小学時代は心易く「オイ畑田」「石野さん」と話していたのに、自分はこうして山で父と芝刈り。彼女はセーラー服で颯爽と女学校へ・・・
と思うと、なんだか自分自信が哀れで、情けなくて、淋しく劣等感に浸るとともに彼女が羨ましく恋しい。
之を恋心というのかどうか分からない。自分も思春期に入りつつあるのだろうか、ハハハ・・・・・・・アー無情。
早くどこかへ就職して、制服でも着て彼女と会ってみたい。ちょうどそのころ、「女給哀史」とか「籠の鳥」が流行していた。
「わたしゃカフェーに咲いている真白き花のスズランよ。恋しき貴方は大学の胸に五つの金ボタン・・・・」この歌を聴くと一層淋しくなる。

同窓会
そんなある日、小学校の同窓会の通知が来た。
出席してみると、就職した者は就職先の話をしたり、中学や師範へ進学した者は学校の制服で颯爽として雑談したり、女子はセーラーの子もあり着物の子もあり。
「石野、お前どないしとんや」  「地球の皮剥きや」と云う次第で恥ずかしく、情けなくて発言もあまりしたくない。
学生時代は組でも上級で、勉強も比較的よくできたのに、社会へ出て、今こうして皆と顔を合わすと一人取り残されたようで残念で、早く帰りたい。
浅井鷹夫君、彼は自分たちより一年先輩だが、先年師範を受けてツルリー・・・で、後1年留年して我々と一緒に学び、高3からようやく姫師に合格した。
その彼が師範の学生服で出席し、鼻高々としゃべっているのが癪に障る。未成年だから茶話会だが、その頃流行しかけた「影を慕いて」を得々と歌う。
まぼろしの〜影を慕いて雨に日に〜永久にやるせぬ我が想い・・・・皆、一斉に聴き入る。畑田秋子さんもジーッと聴いている。
悲しい 淋しい歌だ。  アー自分は一層淋しいと、一層寂寥感に浸る。

夕刊配達
丁度その頃、近所に田中亀次君(亀ちゃん)というのがいた。小学6年くらいで、毎日新聞の夕刊配達をしていた。
「政一さん、夕刊配達しないか」と誘ってくれた。高等小学校を終わって今更夕刊配達など恥ずかしいが、何でもいい、金儲けをしようと駅前の毎日新聞舎へ行く。
二木さんという人が居て、番頭だった(まだ若い人だった)。「石野君、なぜ就職せず夕刊の配達をするのか」「就職先がないので、せめて夕刊配達でもして金儲けがしたいんです。」
「そうか、では白国地区を配達している尾野畑君が辞めるからその後を引き継いでくれ。」というわけで、2〜3日見習いをして家を覚える。後は一人で配達する。

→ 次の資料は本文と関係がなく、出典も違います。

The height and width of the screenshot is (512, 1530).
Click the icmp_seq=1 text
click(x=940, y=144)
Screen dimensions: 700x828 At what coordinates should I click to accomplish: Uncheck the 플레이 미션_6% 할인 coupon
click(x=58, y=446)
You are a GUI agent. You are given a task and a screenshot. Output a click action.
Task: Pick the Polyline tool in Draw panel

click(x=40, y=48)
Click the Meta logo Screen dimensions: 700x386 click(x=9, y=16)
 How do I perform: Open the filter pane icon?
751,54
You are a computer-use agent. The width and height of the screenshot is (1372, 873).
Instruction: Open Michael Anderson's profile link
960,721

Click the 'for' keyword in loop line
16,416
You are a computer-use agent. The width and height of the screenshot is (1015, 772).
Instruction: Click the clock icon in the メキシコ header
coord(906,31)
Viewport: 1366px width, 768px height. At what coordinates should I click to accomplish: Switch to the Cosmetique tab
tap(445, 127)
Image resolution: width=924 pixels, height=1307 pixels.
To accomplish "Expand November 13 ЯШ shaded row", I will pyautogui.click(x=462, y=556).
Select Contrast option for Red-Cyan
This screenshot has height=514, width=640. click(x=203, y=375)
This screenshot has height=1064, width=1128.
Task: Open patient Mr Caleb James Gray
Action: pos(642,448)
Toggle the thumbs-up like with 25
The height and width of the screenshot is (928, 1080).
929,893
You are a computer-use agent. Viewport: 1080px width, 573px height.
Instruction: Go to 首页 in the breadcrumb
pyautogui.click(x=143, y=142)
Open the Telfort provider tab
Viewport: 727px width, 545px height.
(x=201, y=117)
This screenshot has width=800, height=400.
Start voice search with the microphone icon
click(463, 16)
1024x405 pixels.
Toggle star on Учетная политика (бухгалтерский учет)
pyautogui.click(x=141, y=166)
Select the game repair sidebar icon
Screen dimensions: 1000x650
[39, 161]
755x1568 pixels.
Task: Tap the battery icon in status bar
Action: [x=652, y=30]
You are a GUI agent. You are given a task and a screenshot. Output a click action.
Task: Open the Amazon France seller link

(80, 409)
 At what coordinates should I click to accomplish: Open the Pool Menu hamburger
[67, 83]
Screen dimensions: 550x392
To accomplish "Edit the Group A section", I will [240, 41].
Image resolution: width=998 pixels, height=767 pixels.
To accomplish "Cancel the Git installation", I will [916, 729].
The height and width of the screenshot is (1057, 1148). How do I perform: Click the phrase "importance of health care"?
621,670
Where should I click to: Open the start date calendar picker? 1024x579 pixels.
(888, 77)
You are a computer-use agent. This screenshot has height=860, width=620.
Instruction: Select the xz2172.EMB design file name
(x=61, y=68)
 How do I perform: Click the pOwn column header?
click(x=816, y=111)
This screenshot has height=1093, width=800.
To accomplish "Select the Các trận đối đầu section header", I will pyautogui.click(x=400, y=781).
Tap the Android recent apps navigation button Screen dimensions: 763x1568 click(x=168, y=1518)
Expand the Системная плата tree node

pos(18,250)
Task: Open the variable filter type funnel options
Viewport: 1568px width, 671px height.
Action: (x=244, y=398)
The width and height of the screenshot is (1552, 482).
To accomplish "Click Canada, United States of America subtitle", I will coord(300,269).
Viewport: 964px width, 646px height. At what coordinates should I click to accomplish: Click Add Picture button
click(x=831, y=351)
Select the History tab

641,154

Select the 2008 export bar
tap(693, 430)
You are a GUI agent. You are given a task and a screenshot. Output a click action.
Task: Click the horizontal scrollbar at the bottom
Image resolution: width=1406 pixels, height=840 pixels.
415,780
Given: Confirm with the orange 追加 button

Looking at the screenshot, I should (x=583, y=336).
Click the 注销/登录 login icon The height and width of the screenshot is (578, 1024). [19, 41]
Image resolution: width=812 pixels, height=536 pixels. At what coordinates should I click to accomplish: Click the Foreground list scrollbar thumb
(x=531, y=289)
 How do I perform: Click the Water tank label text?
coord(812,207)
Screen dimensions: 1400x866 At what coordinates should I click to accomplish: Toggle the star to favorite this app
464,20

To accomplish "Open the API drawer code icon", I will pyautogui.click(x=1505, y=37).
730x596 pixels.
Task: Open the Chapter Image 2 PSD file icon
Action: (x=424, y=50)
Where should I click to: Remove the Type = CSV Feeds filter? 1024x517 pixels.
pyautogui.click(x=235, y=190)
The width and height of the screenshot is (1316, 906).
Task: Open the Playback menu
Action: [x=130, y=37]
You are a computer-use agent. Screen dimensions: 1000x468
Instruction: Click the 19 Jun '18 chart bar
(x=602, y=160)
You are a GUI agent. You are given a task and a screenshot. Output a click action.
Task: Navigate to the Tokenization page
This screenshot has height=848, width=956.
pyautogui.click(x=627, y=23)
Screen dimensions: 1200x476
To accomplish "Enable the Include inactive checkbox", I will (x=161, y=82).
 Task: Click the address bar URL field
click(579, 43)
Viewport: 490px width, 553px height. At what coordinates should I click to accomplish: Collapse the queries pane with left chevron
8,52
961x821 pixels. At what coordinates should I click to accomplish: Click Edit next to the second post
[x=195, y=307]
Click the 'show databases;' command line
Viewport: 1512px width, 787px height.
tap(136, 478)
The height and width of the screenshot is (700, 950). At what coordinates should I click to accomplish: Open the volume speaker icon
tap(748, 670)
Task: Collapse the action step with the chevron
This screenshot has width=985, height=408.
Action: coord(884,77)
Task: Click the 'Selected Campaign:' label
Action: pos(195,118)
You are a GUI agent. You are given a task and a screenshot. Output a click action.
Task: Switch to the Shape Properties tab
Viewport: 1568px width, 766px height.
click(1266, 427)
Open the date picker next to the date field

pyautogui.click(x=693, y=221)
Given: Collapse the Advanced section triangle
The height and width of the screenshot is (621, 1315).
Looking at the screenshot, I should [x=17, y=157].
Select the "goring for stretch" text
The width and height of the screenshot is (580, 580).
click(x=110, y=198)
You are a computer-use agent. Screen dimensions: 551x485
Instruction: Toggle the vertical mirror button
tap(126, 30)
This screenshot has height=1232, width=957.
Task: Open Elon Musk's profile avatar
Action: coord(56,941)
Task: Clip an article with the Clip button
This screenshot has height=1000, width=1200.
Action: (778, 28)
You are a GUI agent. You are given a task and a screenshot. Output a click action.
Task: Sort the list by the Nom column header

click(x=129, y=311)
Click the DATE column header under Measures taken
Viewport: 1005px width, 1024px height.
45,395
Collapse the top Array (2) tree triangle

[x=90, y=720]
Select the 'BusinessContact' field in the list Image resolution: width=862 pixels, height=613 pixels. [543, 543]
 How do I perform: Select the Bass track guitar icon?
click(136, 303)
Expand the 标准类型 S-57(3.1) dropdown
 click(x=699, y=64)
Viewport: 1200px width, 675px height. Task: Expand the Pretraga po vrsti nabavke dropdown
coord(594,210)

現在は夕刊といっても午後早くて昼刊だが、自分らの頃は夕方5時過ぎ、姫路駅着の列車で夕刊が届く。
配達人達が駅ホームまで出て待ち、列車が到着すると放り卸して駅の荷車に積み、テルハでこちらのホームへ送り、
改札までゴロゴロ、ゴロゴロと走り、毎日舎の車力に積み替え、御幸通りを走って毎日舎へ。
茲で各自自分の枚数を数え、急いで自転車や徒歩で受け持ち区域の配達に飛び出すのだ。亀ちゃんは西中島や保城を担当している。
自分は亀ちゃんとともに水上村の入り口まで飛ばし、白国へ。白国の入り口、尾野畑君の表に自転車を置き、腰にリンを着けてリンリンリンと鳴らし乍(ながら)走って
口白国〜奥白国〜増位方面へグルリ一周して、ようやく元の場所へ帰ると配達し終わる。こうして約1時間余り走り続けるのだ。
従って、夏なら未だ一寸明るいうちに配達し終わるが、冬は毎日舎を出る頃から暗いから大変な仕事だ。腰のリンが鳴るから犬によく吠えられたり、ドブへはまりそうになったり・・・・・。
配達料は、一部:一か月で1銭5厘〜2銭位だったと思う。200軒廻ったとして、月に3円〜4円。之に号外が昼間時々出る。
戦時ニュースとか内閣改造とか大事故・・・・etc、なにぶんテレビ・ラジオのない時代だからよく号外が出る。
この号外は1回10銭位だ。こうして儲けた金は全部母に渡した。母は大喜びだ。
母の喜ぶ顔を見るのが嬉しくて、1年〜2年と夕刊配達をした。その内、朝刊も「保城だけ配達してくれないか」と頼まれ、これも引き受ける。
朝刊は値が良い。1部、3〜4銭くれたと思う。合計して月に7円〜8円位か或いは10円弱か・・・・・?
はっきりした記憶はないが、全部母に渡すのだから、母が喜ぶのは当然だ。こうして5年〜6年過ぎた。
その時の毎日舎の二木さんが洋品店を開業し、之をドンドン拡張して現在のジャスコを作った二木さんだ。然しこの二木さんも先年亡くなった。